Lui si stacca da me per assumere una postura più eretta al di la delle mie gambe.
Mi sollevo dalla poltrona per enfatizzare la mia posizione di autorevolezza in merito a quella situazione.
Faccio paura persino a me stessa.
«Vai via da me» tuono.
Lui mi osserva come un animale ferito ed indietreggia fino a voltarsi, allontanandosi.
Il mio cuore scalpita nel petto e l'ansia improvvisa mi afferra la gola ma resto come una statua, imperturbabile, mantenendo il più possibile la mia posizione e non vacillando, permettendogli di cogliere la mia debolezza.

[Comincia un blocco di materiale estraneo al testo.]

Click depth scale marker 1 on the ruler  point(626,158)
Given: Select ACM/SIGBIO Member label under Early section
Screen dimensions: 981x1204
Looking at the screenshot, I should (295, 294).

Quando finalmente lo vedo sparire tra le fioriere del giardino mi accascio nuovamente sulla poltrona di vimini e lascio che le lacrime prendano il sopravvento assieme alla disperazione per quegli eventi tanto devastanti.
Ma sono una nuova Amelia, ora, e sono anche fiera di come ho saputo affrontare questa cosa. Fa male ma l'ho fatto ugualmente.